• EXERCISE INPUT:
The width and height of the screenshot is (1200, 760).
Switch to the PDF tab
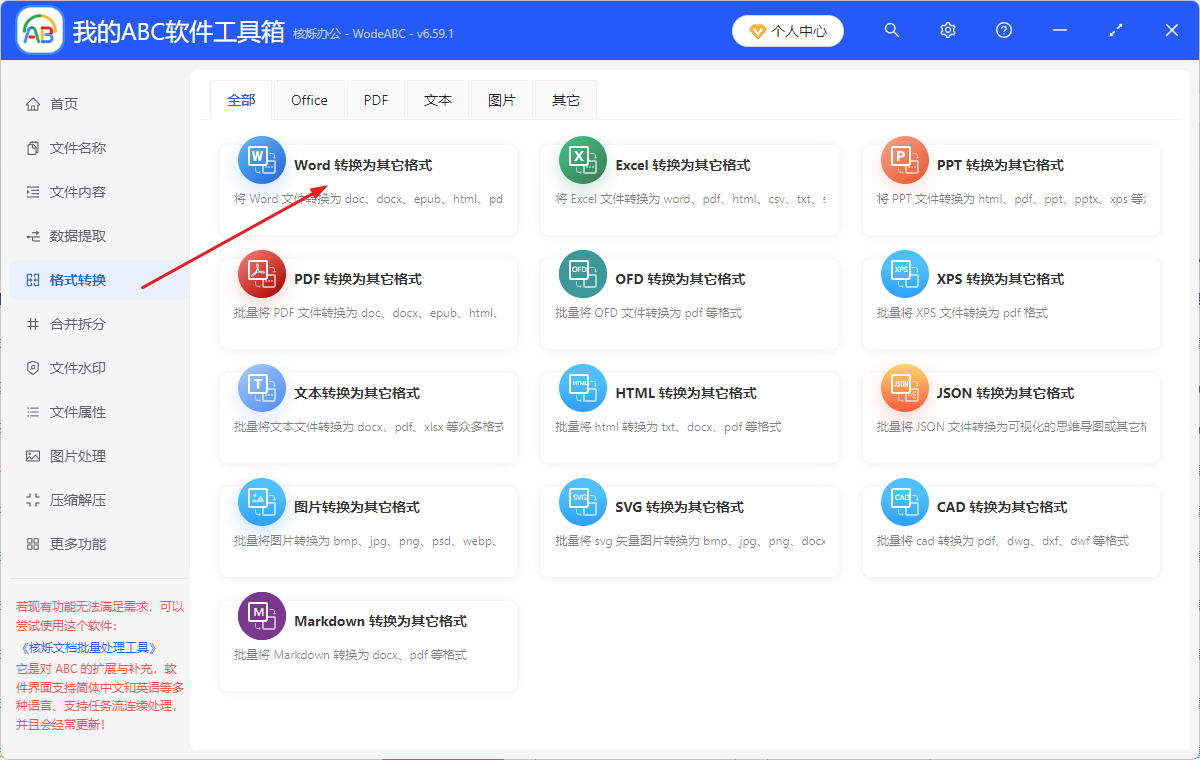[x=376, y=100]
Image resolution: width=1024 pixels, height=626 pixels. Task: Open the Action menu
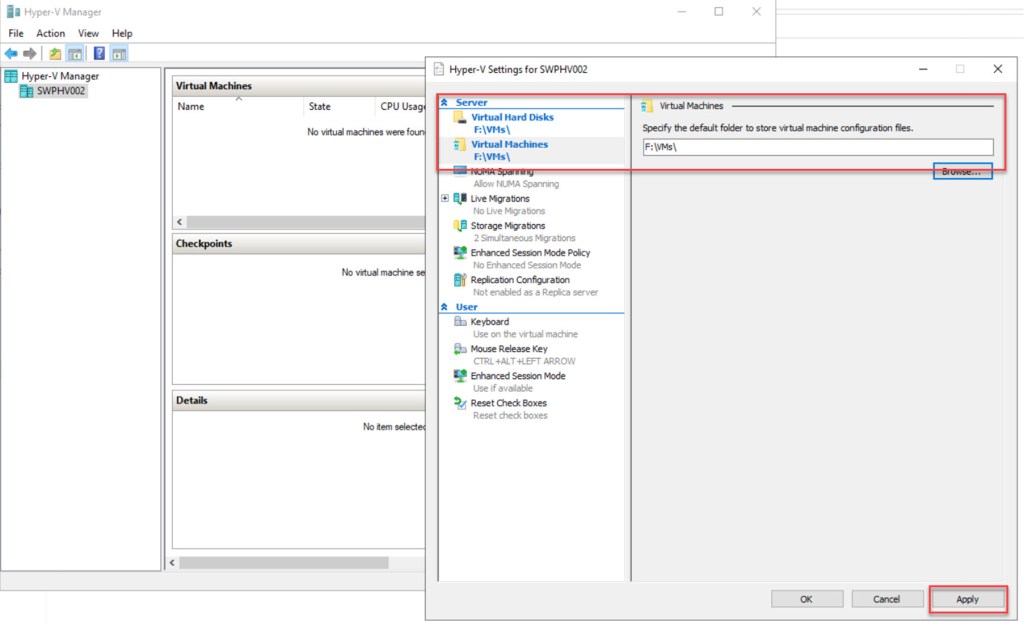(51, 33)

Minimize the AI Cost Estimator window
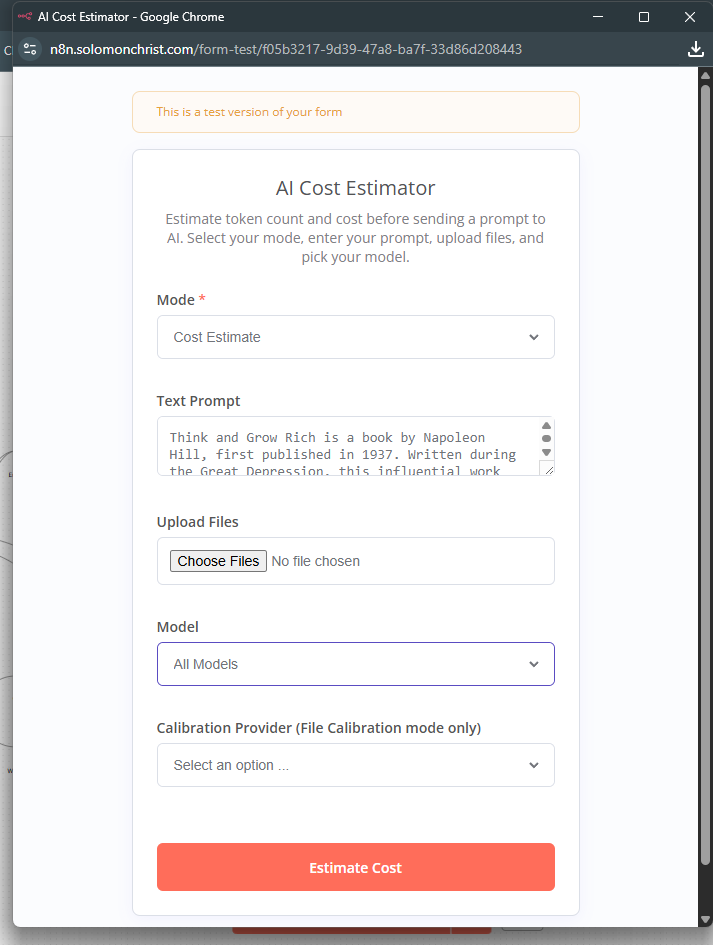click(x=598, y=17)
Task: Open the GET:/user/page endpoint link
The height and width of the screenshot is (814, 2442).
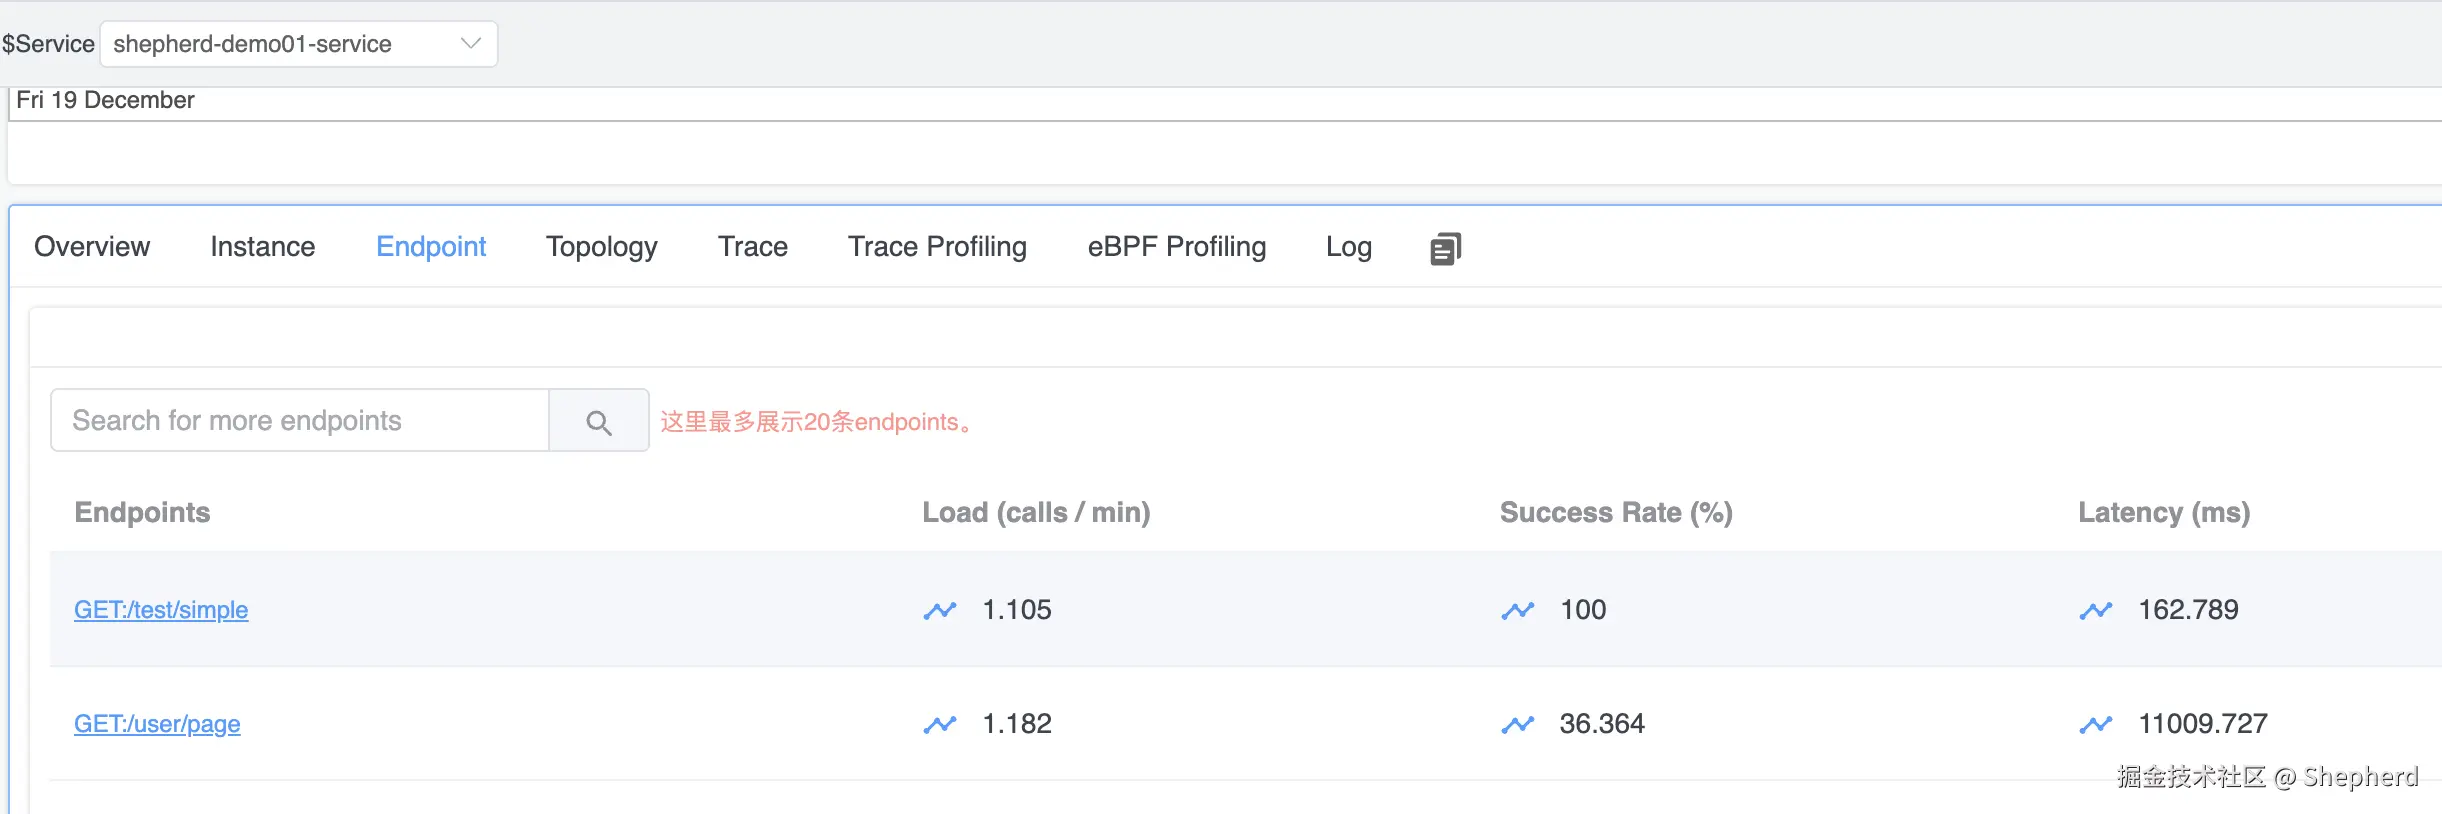Action: point(157,724)
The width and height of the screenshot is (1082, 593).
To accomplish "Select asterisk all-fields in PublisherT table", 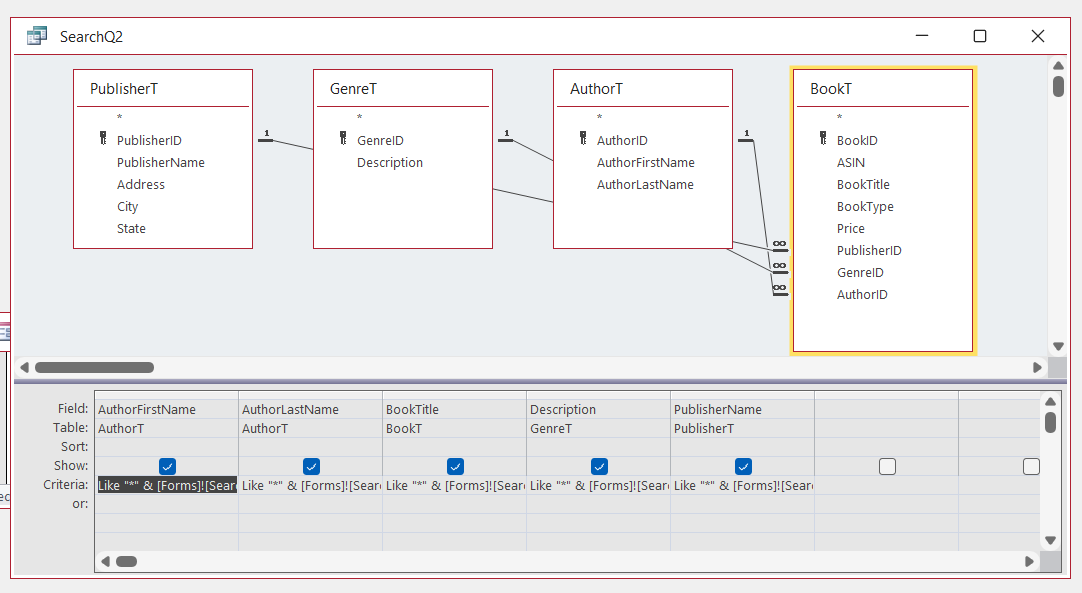I will (x=120, y=118).
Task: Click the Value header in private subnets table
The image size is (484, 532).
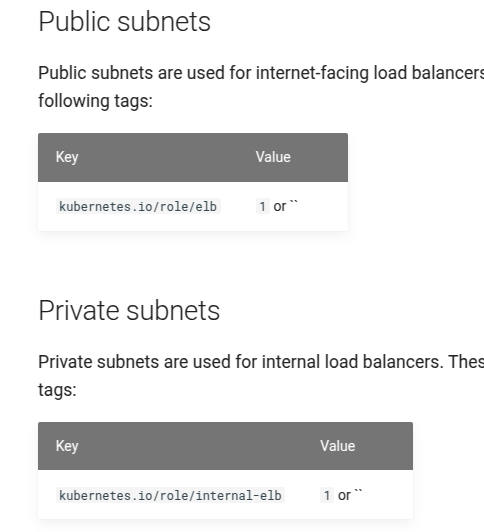Action: pos(337,446)
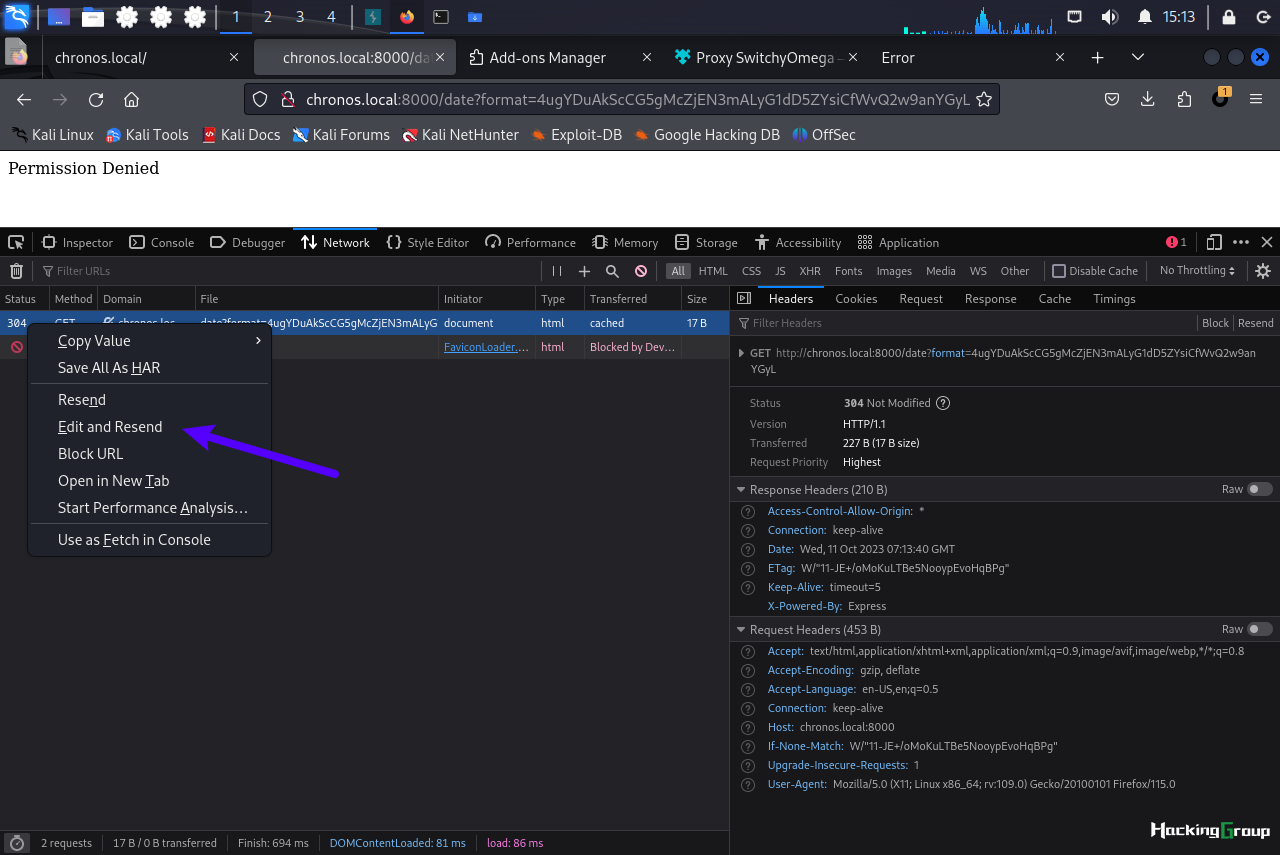This screenshot has height=855, width=1280.
Task: Pause network recording in devtools toolbar
Action: (x=557, y=271)
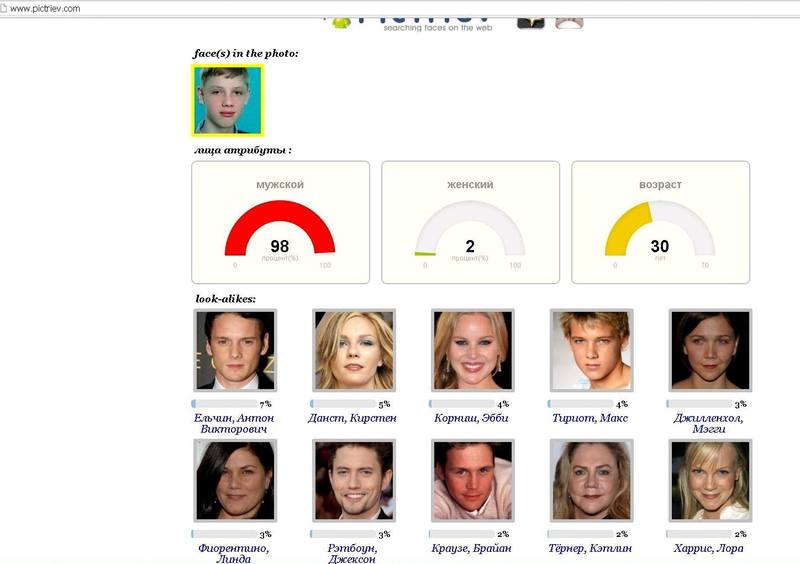This screenshot has height=564, width=800.
Task: Open the Тириот, Макс link
Action: pyautogui.click(x=590, y=418)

• EXERCISE AIM:
Exactly as they stand, write the lines from the one holding "Task: Click the" to the end of the material, both ends included. Do not copy the pictures.

• WRITTEN RESPONSE:
Task: Click the Value header in private subnets table
The image size is (484, 532).
Action: pos(337,446)
This screenshot has height=855, width=1280.
Task: Pause network recording in devtools toolbar
Action: (x=557, y=271)
This screenshot has height=564, width=800.
Task: Open the Тириот, Макс link
Action: pyautogui.click(x=590, y=418)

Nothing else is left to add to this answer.